• All emergency and urgent mental health patients in A&E and hospital wards should be seen within one hour by liaison psychiatry staff
  • Emergency patients should be treated within four hours and urgent patients within 24 hours
  • Trusts to submit how quickly they respond to emergency mental health crises at hospitals from April
  • New guidance tells trusts to report if they are hitting emergency and urgent mental health liaison target

NHS trusts will have to report how quickly they are treating patients experiencing mental health crisis in A&E or hospital wards from April as part of new NHS England standards.

New guidance, seen by HSJ, sets out what is expected of mental health and acute trusts to meet the new emergency access and waiting time targets.

The targets, which were revealed by NHS England national clinical director for mental health Professor Tim Kendall in September, demand:

  • Patients in accident and emergency or hospital wards who experience an emergency mental health crisis should be seen by liaison psychiatry teams within one hour.
  • Teams should have assessed the patients, drawn up a care plan and prepared them to be discharged, go home or move on to another service within four hours.
  • Patients with an urgent mental health need should be seen within an hour and have a care package in place within 24 hours.

The document, to be published today, says the clock starts when a patient arrives in A&E or a referral is made from a hospital ward to the liaison team.

It is part of a series of guides for urgent and emergency mental health care expected to be published by April. These will also cover “blue light” services for all ages; community based crisis response services for adults; and children and young people’s crisis services.

By April, mental health trusts providing liaison services should be reporting their waiting times to NHS Digital as part of the mental health services dataset.

While acute trusts providing liaison services do not have to submit this data, the guidance says: “Emergency department waiting times as set out in the NHS constitution should continue to be submitted for all people who attend emergency departments, including people who present with mental health needs, via the A&E national statistics collection and the A&E hospital episode statistics dataset.

Claire Murdoch

Claire Murdoch

Claire Murdoch said new funding was a ‘major step towards equal treatment’ for mental health

“A new emergency care dataset is currently in development, with the intention of improving the quality of data about emergency department activity.”

The guidance says local commissioners are responsible for making sure each hospital has a liaison team onsite, but it is not clear whether it should be provided by the acute or mental health care provider. HSJ understands different areas are experimenting with both options.

Liaison psychiatry is one of nine priority areas for the health service set out in two year planning guidance for 2017-19.

The guidance also suggests the targets could inform NHS Improvement’s single oversight framework.

“The availability of high quality liaison mental health services informs Care Quality Commission inspections of general hospitals, and these evidence based treatment pathway standards will also be taken into account as NHS Improvement develops future iterations of its single oversight framework,” it says.

The guidance follows NHS England announcing a £30m fund allowing A&E delivery boards to bid for funding to extend liaison psychiatry services.

National mental health director Claire Murdoch said while the new cash will pump-prime regional services, it will eventually be part of CCGs’ bottom lines.

She said: “The whole point of the liaison team is they will both work on the ward and in A&E. This is very much part of us honouring our commitment to strengthen the crisis pathway and treat people equitably in mental health crisis as we would in a physical crisis.

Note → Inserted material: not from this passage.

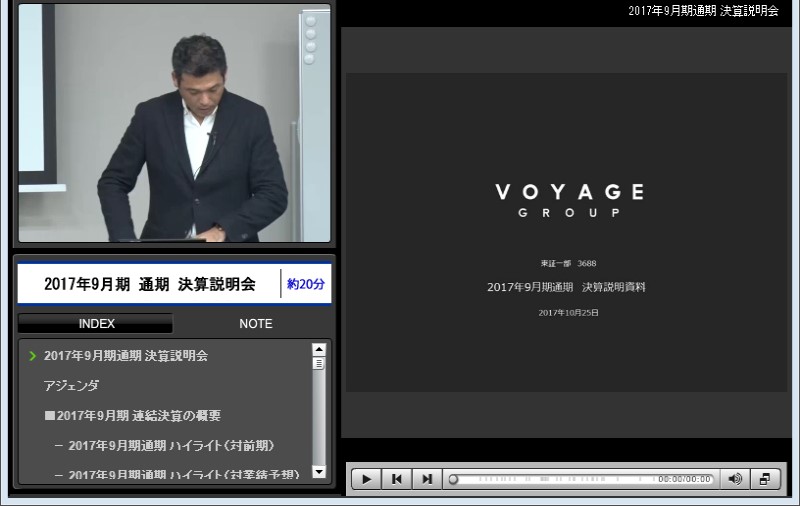Click the seek bar playhead knob

pos(453,479)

“This is a major step towards saying there will be equal treatment, it will be evidence based and it will be timely and delivered by trained specialists in the mental health liaison team.

“This is new money to pump-prime these developments with the longer assumption is this is money going into the bottom line of the commissioners. It will, going forward, release money being spent in acute hospitals.”

One of the recommendations of the Mental Health Taskforce was that all hospitals should invest in liaison psychiatry teams for all ages and at least 50 per cent nationwide have 24/7 cover by 2020-21. The £30m is part of the £120m pledged in the Five Year Forward View for Mental Health.